The untold story of Cawthorne’s long forgotten tragedy…

by DAVID HINCHLIFFE

No-one gave a second’s thought to the victims of a mining disaster near the small Yorkshire village of Cawthorne in 1821, even though two of them were children just eight years of age. Former MP David Hinchliffe’s exploration of his family history inadvertently led to the discovery of his collier ancestors’ involvement in the barely recorded and long-forgotten pit tragedy, which occurred amidst the turbulence of the Industrial Revolution. The exploration of these intertwined strands – and a passionate interest in local history – has allowed Hinchliffe to reveal the full details of a melancholy event that devastated the families of the ten who were killed but caused barely a ripple further afield.
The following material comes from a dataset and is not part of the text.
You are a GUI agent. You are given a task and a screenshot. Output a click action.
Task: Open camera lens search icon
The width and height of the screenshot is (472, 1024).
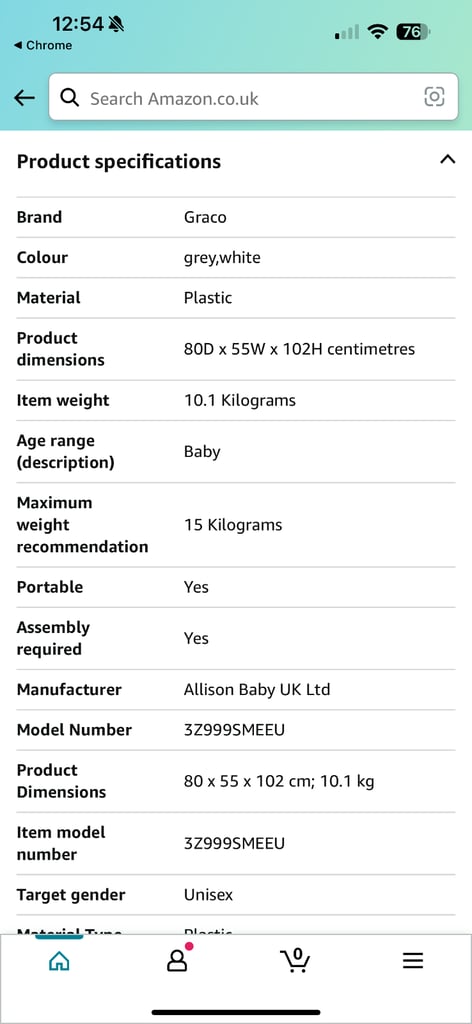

Using contemporary reports to help piece the jigsaw together, plus historical context and detailed genealogical research into the backgrounds of those involved, Descent into Silence offers fascinating insight into the lives of working class families across the period, when children as young as five were forced to work underground in order to supplement household incomes. The author’s research also illustrates how the split between the businessmen who operated the local pits and landowners like the Spencer-Stanhopes of Cawthorne’s Cannon Hall led to an apparent disregard for the safety and wellbeing of the workforce. The inhumanity of the age is underlined by how the local ‘Overseers of the Poor’ endeavoured to eject two of the victims’ families from the area after the disaster, when they fell on hard times. And, most tellingly of all, how the lauded death of Sir Walter Spencer-Stanhope is recorded in the parish register directly opposite that of the young and – until now – unheralded John Hinchliffe.